Initial set up

Import the data.

dat <- read.csv("~/Downloads/Caleb Sleep Data JMP my analysis.csv", comment.char="#")

Examine the distributions of the X, M, and Y variables

First, let’s look at the independent variable, ACEs (i.e., “ACE.T”).

# X = ACE
hist(dat$ACE.T,
     xlab="ACEs",
     main="")


I see this certainly isn’t normally distributed. However, the assumption of regression analysis is not that the data are normally distributed but that the residuals (errors) from the model are normally distributed. In other words, all of the distances between \((\hat{y} - y)\) have to be normally distributed.

mod.0=lm(SQS.T~ACE.T,dat) # Create a model where X predicts Y
hist(mod.0$residuals,
     xlab="Residuals",
     main="") # Plot the residuals of that model


The residuals appear normal at first glance. I’ll run a few more “rigorous” plots.

plot(mod.0)


These plots might not make much sense to a newcomer. If you’re interested in learning more, check out this website.

My takeaway from them is that there aren’t any issues with violating the normality of residuals assumption. Or any regression assumptions for that matter. But let’s also check how residuals look in all the other models.

mod.01=lm(dat$Inflexibilty.total~ACE.T,dat) # X predicts M
hist(mod.01$residuals) # Plot the model residuals


Everything looks pretty much okay here. Now for the other plots…

plot(mod.01)


I don’t see any issues with the model where X is predicting M either.

mod.02=lm(SQS.T~ACE.T+dat$Inflexibilty.total,dat)
hist(mod.02$residuals)


For the full model (where X and M predict Y), there does appear to be some slight issue with non-normal residuals.

plot(mod.02)


Yeah, the Q-Q plot confirms that the residuals aren’t quite normal for the full model.

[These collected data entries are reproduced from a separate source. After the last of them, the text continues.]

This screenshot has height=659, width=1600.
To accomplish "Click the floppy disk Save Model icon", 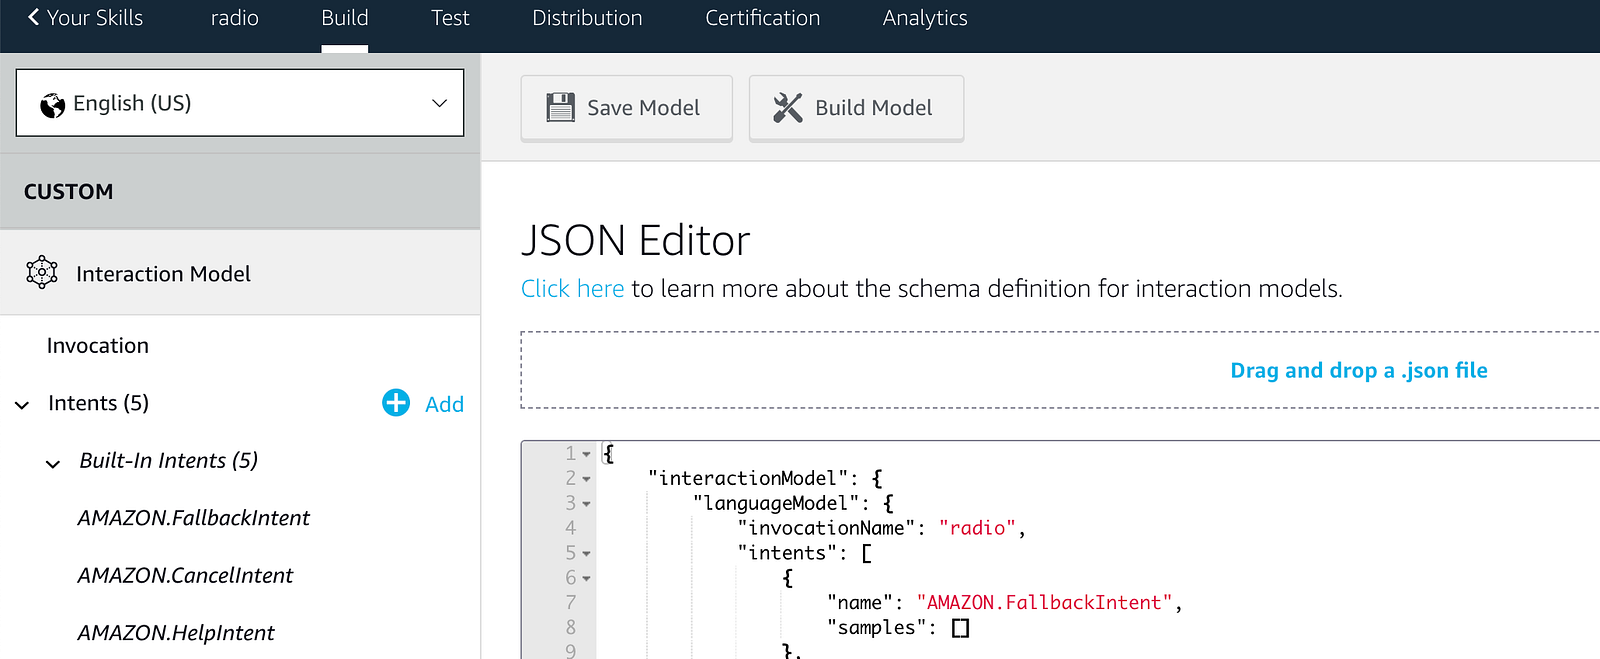I will tap(561, 107).
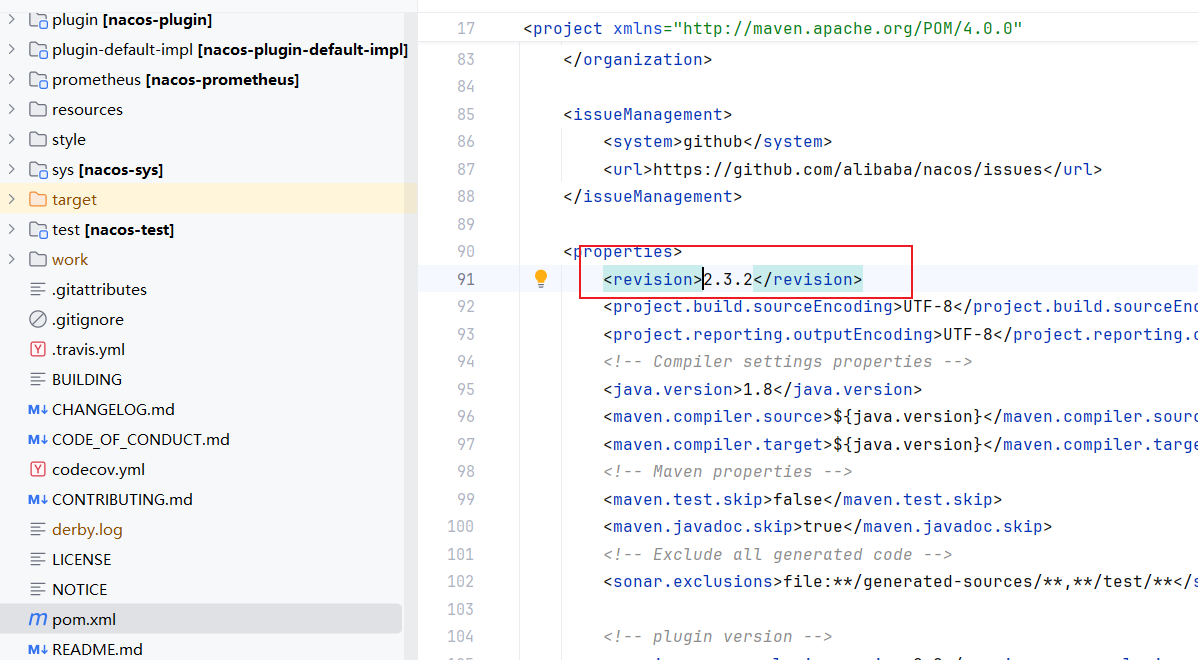Click the Markdown icon beside CHANGELOG.md

pyautogui.click(x=38, y=409)
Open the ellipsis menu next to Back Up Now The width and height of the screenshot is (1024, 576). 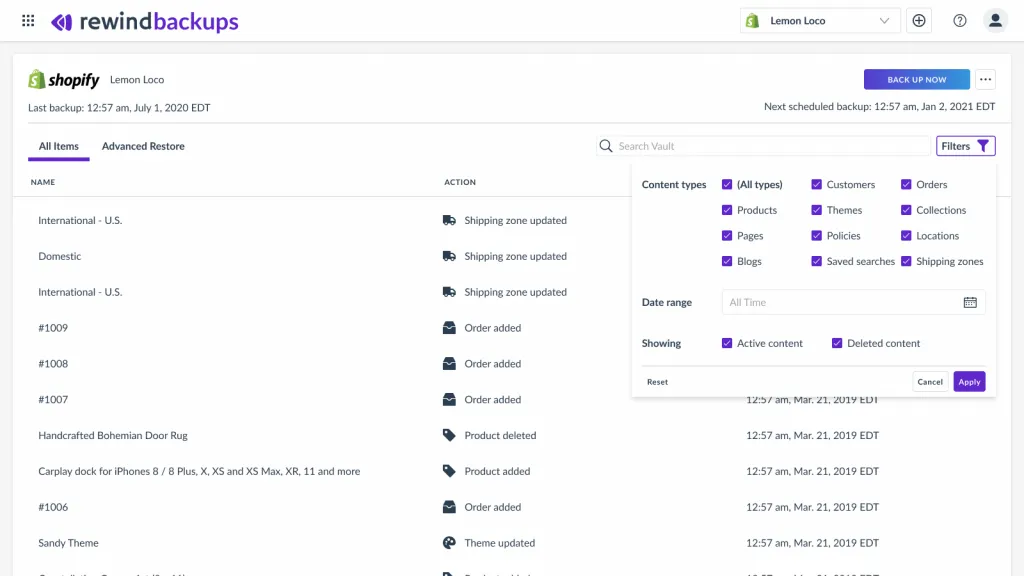pyautogui.click(x=985, y=79)
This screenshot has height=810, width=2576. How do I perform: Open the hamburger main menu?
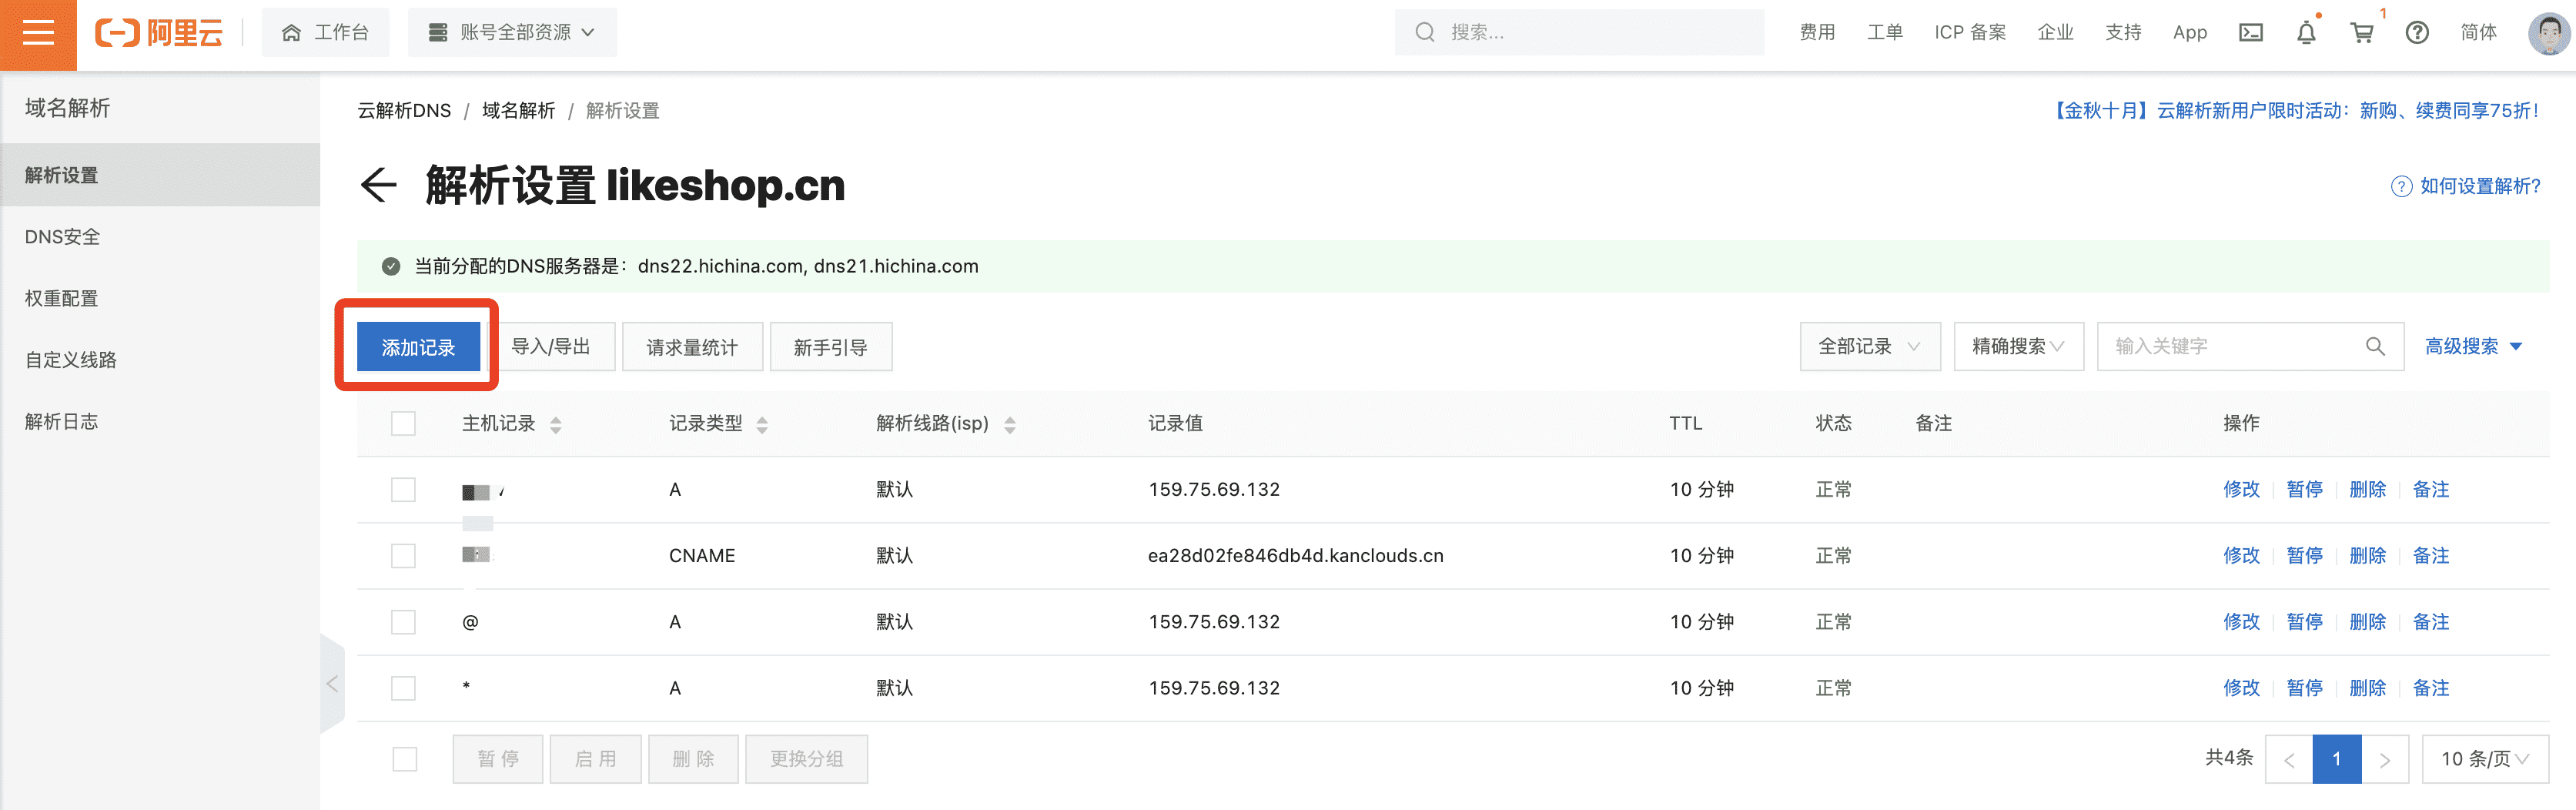[38, 34]
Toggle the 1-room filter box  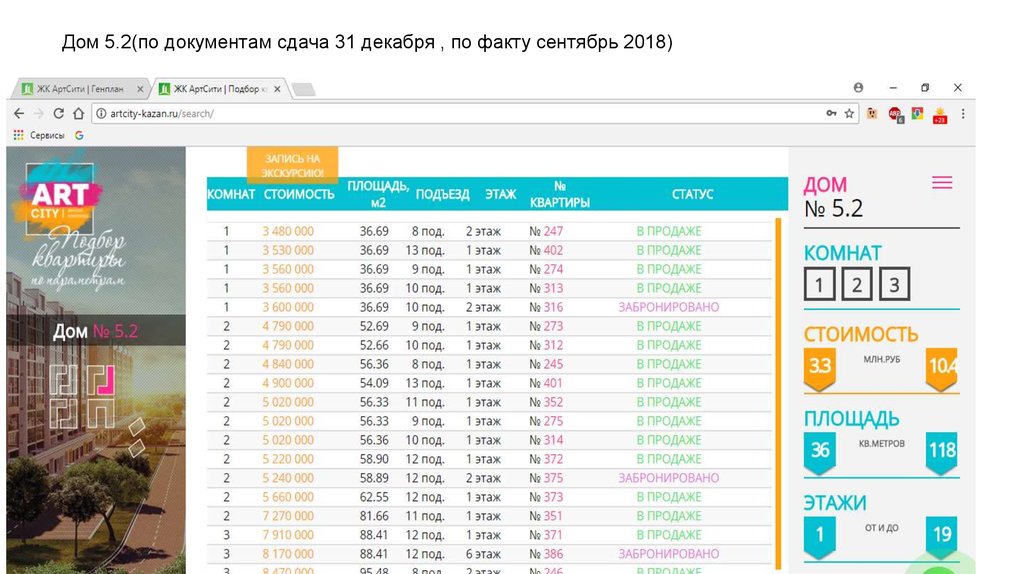point(819,285)
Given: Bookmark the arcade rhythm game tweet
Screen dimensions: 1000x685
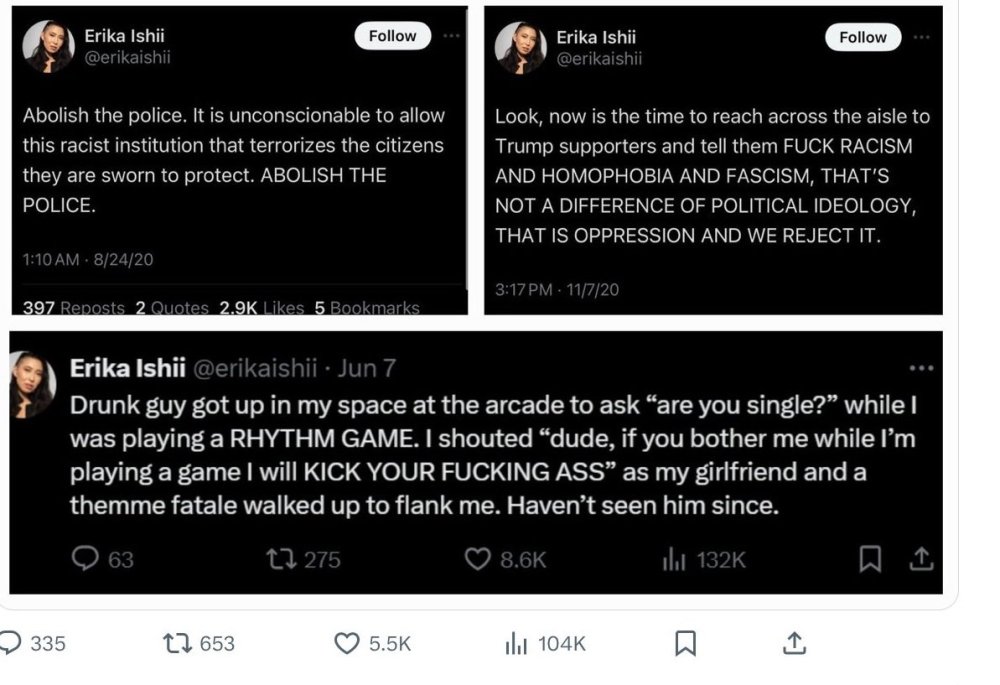Looking at the screenshot, I should tap(872, 559).
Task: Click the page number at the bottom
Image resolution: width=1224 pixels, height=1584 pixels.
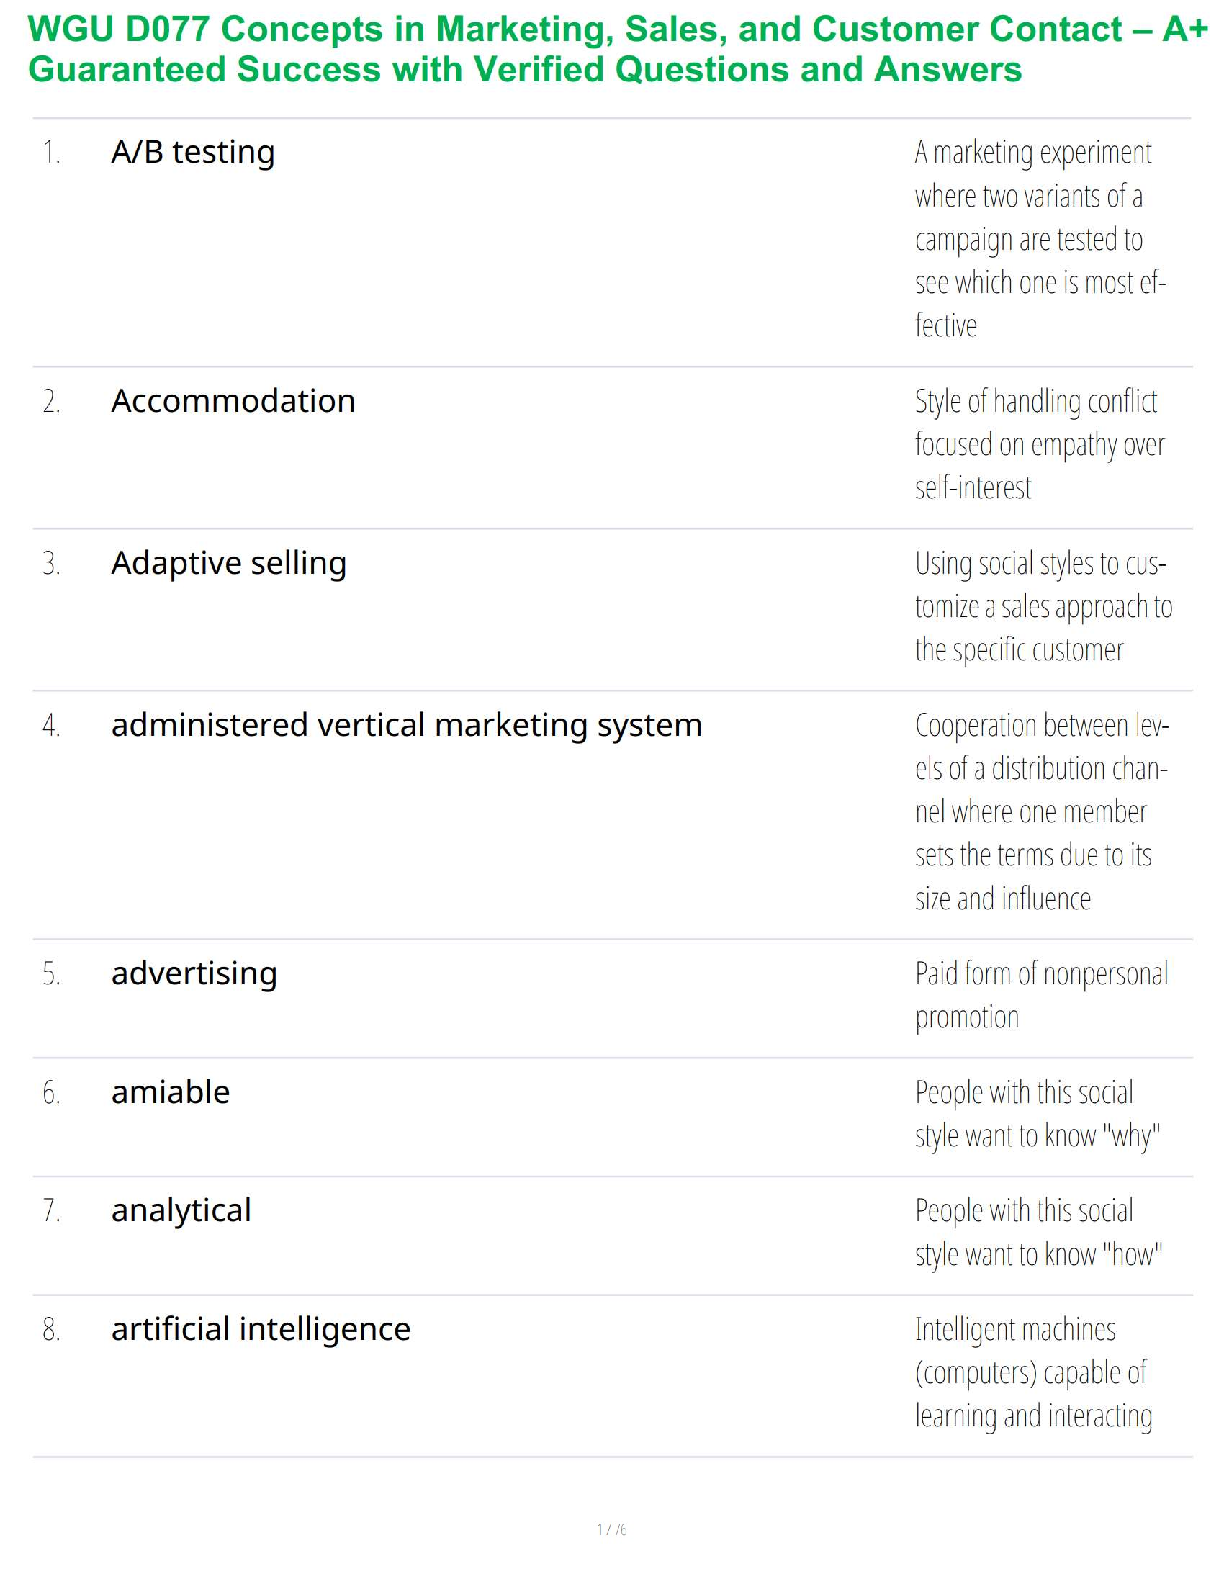Action: (611, 1529)
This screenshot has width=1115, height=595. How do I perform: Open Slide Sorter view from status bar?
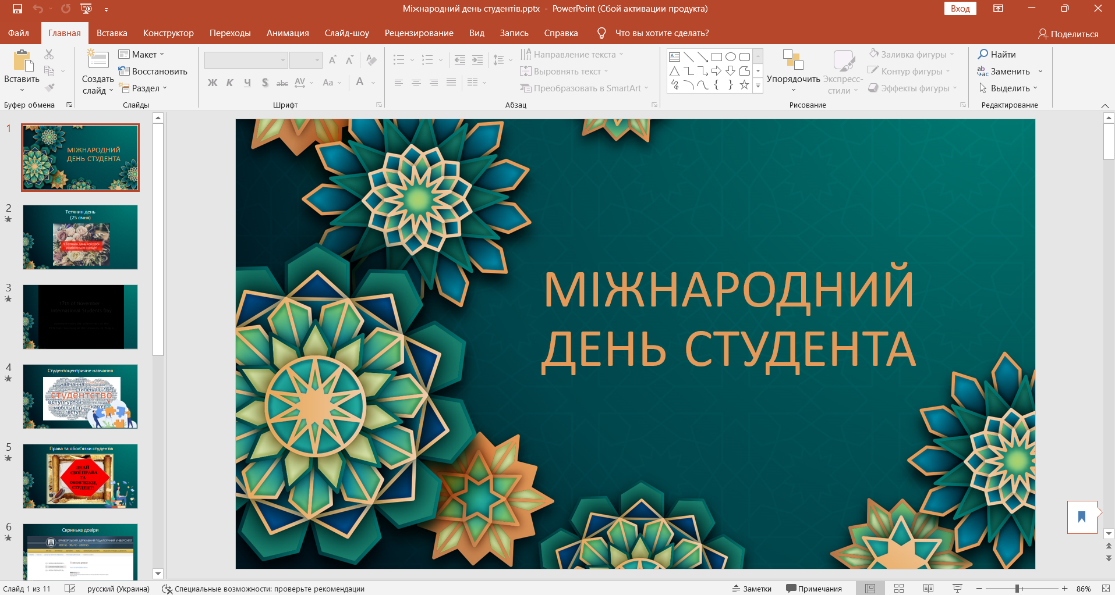(898, 589)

Non-parametric (bootstrap) mediation analysis

I’m not sure what the implications are for the final model having non-normal residuals. I know that, in general Sobel’s test is “frowned upon” because it makes assumptions that turn out to be implausible. Specifically, the distribution of the product of the coefficient for ACEs by itself predicting SQS and the coefficient ACEs+PI are not always normally distributed, as Sobel’s test assumes. That’s why, in general, people say to do a bootstrapped estimateion of that statistic (i.e., the product of those two coefficients).

# re-naming some variables for more convenient/readable code
X=dat$ACE.T
M=dat$Inflexibilty.total
Y=dat$SQS.T

# Creating the two models you need to calculate the total effect
# plus the direct and indirect effects
model.M <- lm(M ~ X)
model.Y <- lm(Y ~ X + M)

# loading libarary that conducts bootstrapped mediations
library(mediation)
## Loading required package: MASS
## Loading required package: Matrix
## Loading required package: mvtnorm
## Loading required package: sandwich
## mediation: Causal Mediation Analysis
## Version: 4.5.0
# run the bootstrap, save results as "results"
results <- mediate(model.M, model.Y, treat='X', mediator='M', boot=TRUE, sims=500)
## Running nonparametric bootstrap
# summarize "results
summary(results)
## 
## Causal Mediation Analysis 
## 
## Nonparametric Bootstrap Confidence Intervals with the Percentile Method
## 
##                Estimate 95% CI Lower 95% CI Upper p-value    
## ACME              1.417        1.060         1.82  <2e-16 ***
## ADE               0.605        0.142         1.04   0.008 ** 
## Total Effect      2.023        1.510         2.50  <2e-16 ***
## Prop. Mediated    0.701        0.550         0.91  <2e-16 ***
## ---
## Signif. codes:  0 '***' 0.001 '**' 0.01 '*' 0.05 '.' 0.1 ' ' 1
## 
## Sample Size Used: 242 
## 
## 
## Simulations: 500

Total effect = The effect of X on Y (both directly and indirectly)

ADE = Average Direct Effect, net effect of X on Y, after subtracting mediator

ACME = Average Causal Mediation Effect, mediation effect, strength of mediation effect

Prop. Mediated = the proportion of the total effect of X on Y that runs through the mediator.

In other words, it looks like you have a pretty robust mediation effect. I’m not too worried about one of the constituent regression models having non-normal residuals.

plot(results,xlim=c(0,3))

Above we see the point esitmates for the total effect, direct effect (ADE), and indirect effect (ACME) along with their bootstrapped 95% confidence intervals. Even if you account for some potential assumption breaking with the indirect effect, it would still be well above the direct effect and take up a larger proportion of the total effect compared to direct effect, IMO.